Just the elimination of a few common subexpressions can increase heap residency
of a program considerably.

If want to know more about why I think that CSE is unfortunately not suitable
for lazy functional languages have a look at my paper `Common Subexpressions are
Uncommon in Lazy Functional Languages' at
http://www-i2.informatik.rwth-aachen.de/~chitil/PUBLICATIONS/comSubsAreUncom.html

Olaf

-- 
OLAF CHITIL, Lehrstuhl fuer Informatik II, RWTH Aachen, 52056 Aachen, Germany
 Tel: (+49/0)241/80-21212; Fax: (+49/0)241/-217
 URL: http://www-i2.informatik.rwth-aachen.de/~chitil/





RE: Reduction count as efficiency measure?

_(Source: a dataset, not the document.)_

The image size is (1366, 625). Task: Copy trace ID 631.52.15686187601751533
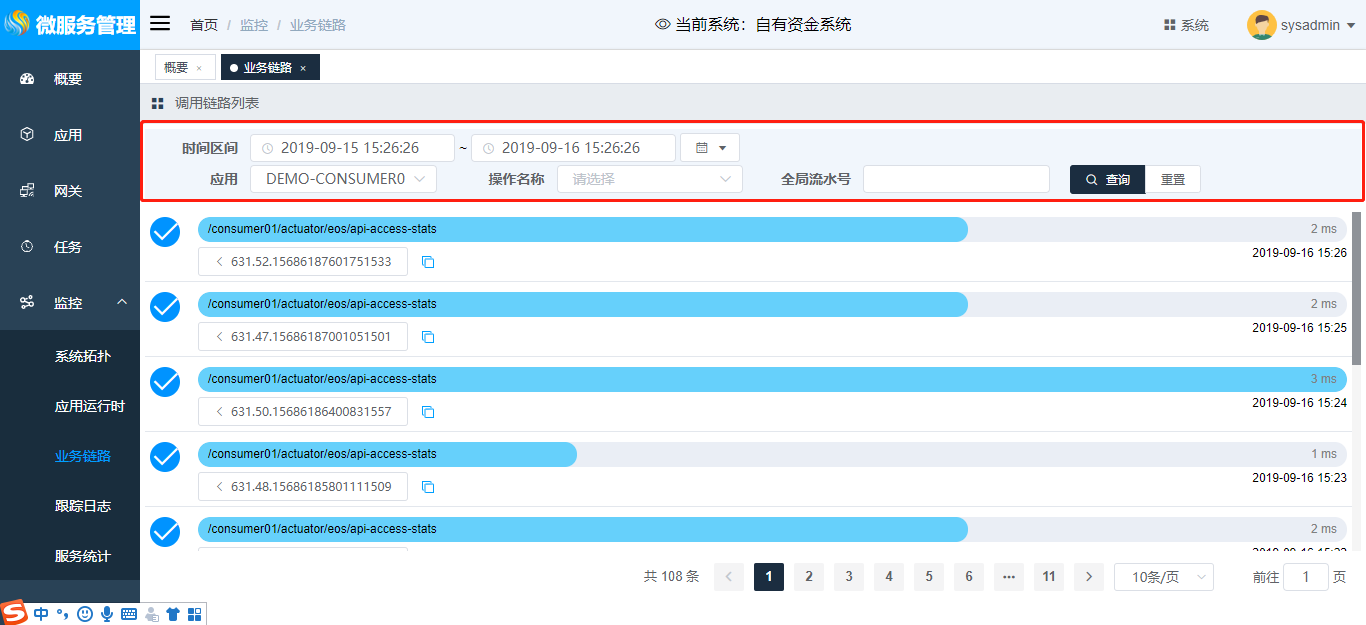[x=428, y=262]
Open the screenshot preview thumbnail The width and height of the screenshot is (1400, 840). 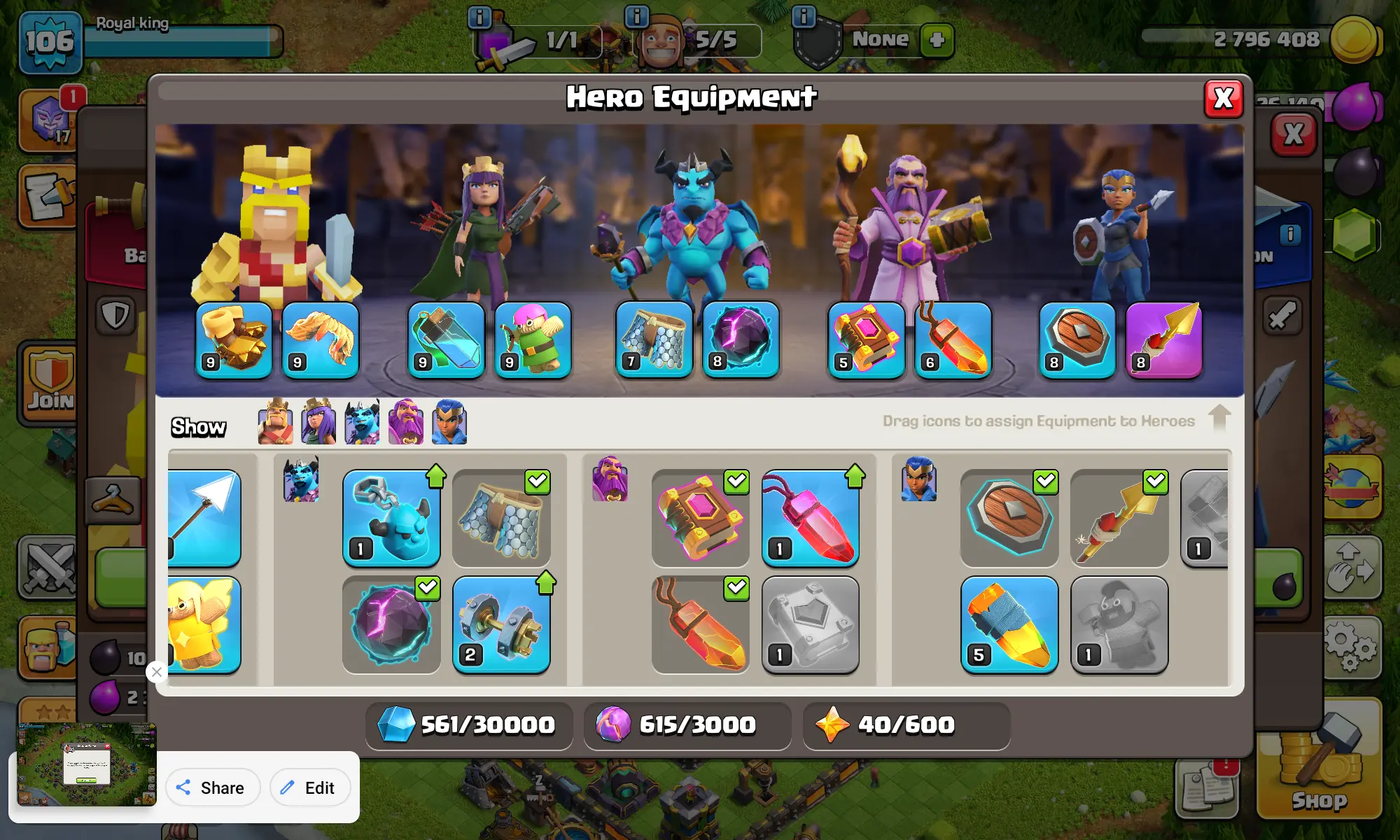coord(87,764)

1998-11-26 Thread Simon Peyton-Jones

 I'm still curious about my first question, though, about the specific
 optimizations included in ghc and hbc.  If in fact they don't do CSE,
 are there optimizations which they do perform which would change the
 asymptotic running time?

GHC doesn't do CSE, and this is part of the reason... generally
I don't think that compilers should change asymptotic running time.
CSE can also make space consumption asymptotically worse.

Having said that, full laziness (which GHC does do) can change
asymptotic running time.  Consider

f n = let g m = h n + m
in sum (map g [1..n])

where h is linear in n.  The running time is n**2, but if you
lift out the invariant (h n) from the inside of g, you get back
to linear.

Simon





Re: Reduction count as efficiency measure?

1998-11-25 Thread Carl R. Witty

Keith Wansbrough [EMAIL PROTECTED] writes:

 So while Hugs gives you a reduction count (or even a millisecond
 duration), this is essentially meaningless: in a real application
 you would compile the code with an optimising compiler.  The effect
 this can have on your execution time can easily be more than merely
 a constant factor: it can change the order of your algorithm.

Is this true in practice?  That is, are there programs which have
different asymptotic running times when compiled under ghc or hbc than
when running under Hugs?

It would actually surprise me if there were; I'm having a hard time
imagining a realistic optimization that would do this.  (Which could
easily be a failure of my imagination.)

Carl Witty
[EMAIL PROTECTED]





Re: Reduction count as efficiency measure?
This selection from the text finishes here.